Does the colonel find anything to admire about our current president and commander-in-chief? “I struggle to find something to admire in him. I believe that his policies and vision are antithetical to who we are as a country. I think the two preeminent things he should be doing are protecting the fiscal security and protecting the physical security of the nation. And I think he’s failing at both.” West believes that the administration is making “more and more people dependent on government,” either as recipients of government checks or as government employees. And he is alarmed by what he sees as a refusal to face facts about the Islamist enemy: a refusal to speak of “Muslim extremism,” for example, or even of “terrorism.”

“There are two things that could lose us our country if we’re not careful,” says West. One is the relinquishment of individual responsibility; the other is political correctness. He points to the case of Maj. Nidal Hasan, who murdered 13 people at Fort Hood, and who was not sidelined before that, despite his obvious Islamist predilections. “What can we say when political correctness has so seeped into our military that people are afraid to identify a problem situation because they don’t want to experience repercussions?” After Hasan’s massacre at Fort Hood, Army chief of staff George Casey said, “As horrific as this tragedy was, if our diversity becomes a casualty, I think that’s worse.” West finds this repulsive.

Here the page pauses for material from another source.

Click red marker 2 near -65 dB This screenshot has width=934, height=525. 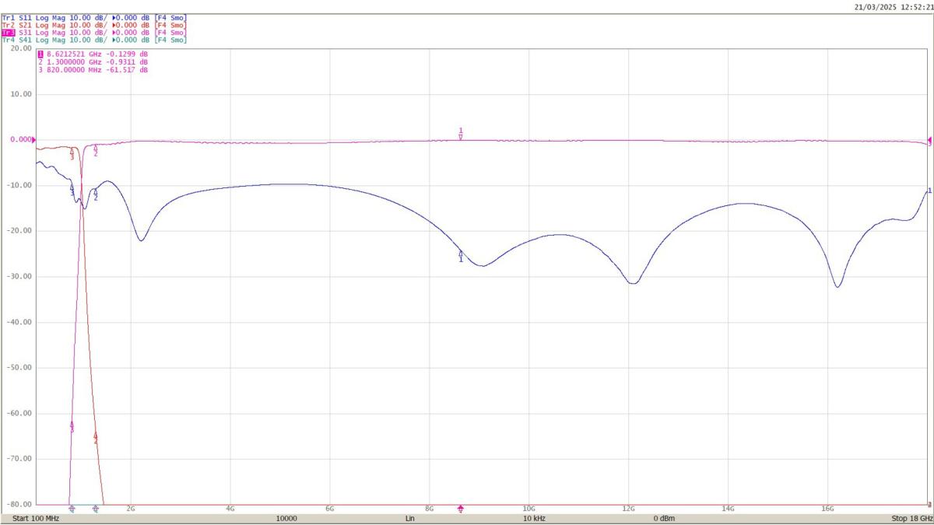(96, 437)
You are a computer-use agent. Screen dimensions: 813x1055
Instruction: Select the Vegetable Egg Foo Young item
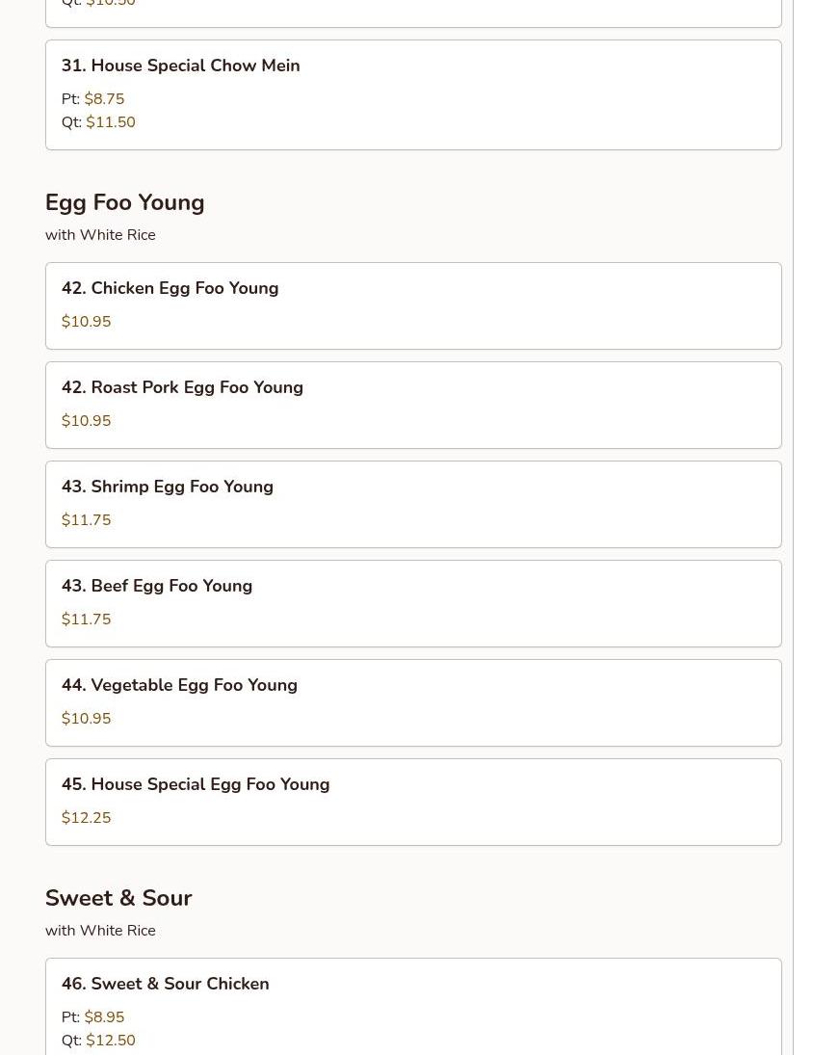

He has strong views about the Middle East (as on other regions and subjects), thinking that Obama has done very badly by Israel. “He seems more concerned that Jewish people are building houses than that the Iranian government is building a nuclear weapon.”

Some white liberals have suggested that West is not . . . you know, authentically black. “I’m not sure what they mean” when they say things like that, West responds. “I have to speak a certain way, act a certain way, think a certain way? I’m very confident in who I am. I know my history, where I come from. But if we try to box blacks into a certain stereotype that we’re comfortable with, that’s just as racist as anything else.” Besides, he says, “I can answer Soul Train trivia questions as well as anyone.”

Does he take grief from other blacks for his conservatism? “First of all, I don’t care. If people want to engage me in a philosophical discussion, I’m more than happy to do so. But name-calling — ‘Oreo,’ ‘Uncle Tom,’ ‘sell-out’: That makes me dig my heels in even harder. I’m my own, independent thinker. I don’t have to swim with the rest of the salmon.” What’s more, “Black people are the most conservative people in America — on Sunday. But Monday through Saturday, liberals are able to give them free stuff and turn them around.”

And what about this broad depiction of the tea-party movement as racist? West recalls Saul Alinsky’s “Rules for Radicals,” one of which is that you “pick a target, freeze it, personalize it,” etc. “The Left just wants to demonize the tea-party movement,” to rule it out of bounds. “They’re scared — the Left is scared. That’s all they’re showing.” West himself is a popular speaker at South Florida tea parties — “and I think they can see I’m black.”

He is a religious man, who attends a non-denominational Christian church. He neither smokes nor drinks: “My parents never did, so I never saw the need for it.” He is married to Angela, a financial planner, and they have two daughters. West is a long-distance runner, a master scuba diver, a motorcyclist. He is also a devotee of music. “On my way into the office this morning, I was listening to In the Steppes of Central Asia, by Alexander Borodin.” Did his military career take him to the steppes of Central Asia? Given Afghanistan, yes.

For many Republicans across the country, West is no less than a dream candidate. For many liberals, he is more like a nightmare: a completely self-confident, very well-versed black conservative. Far from an “embarrassment,” he may prove a major source of pride for the GOP this year — whether he wins or loses.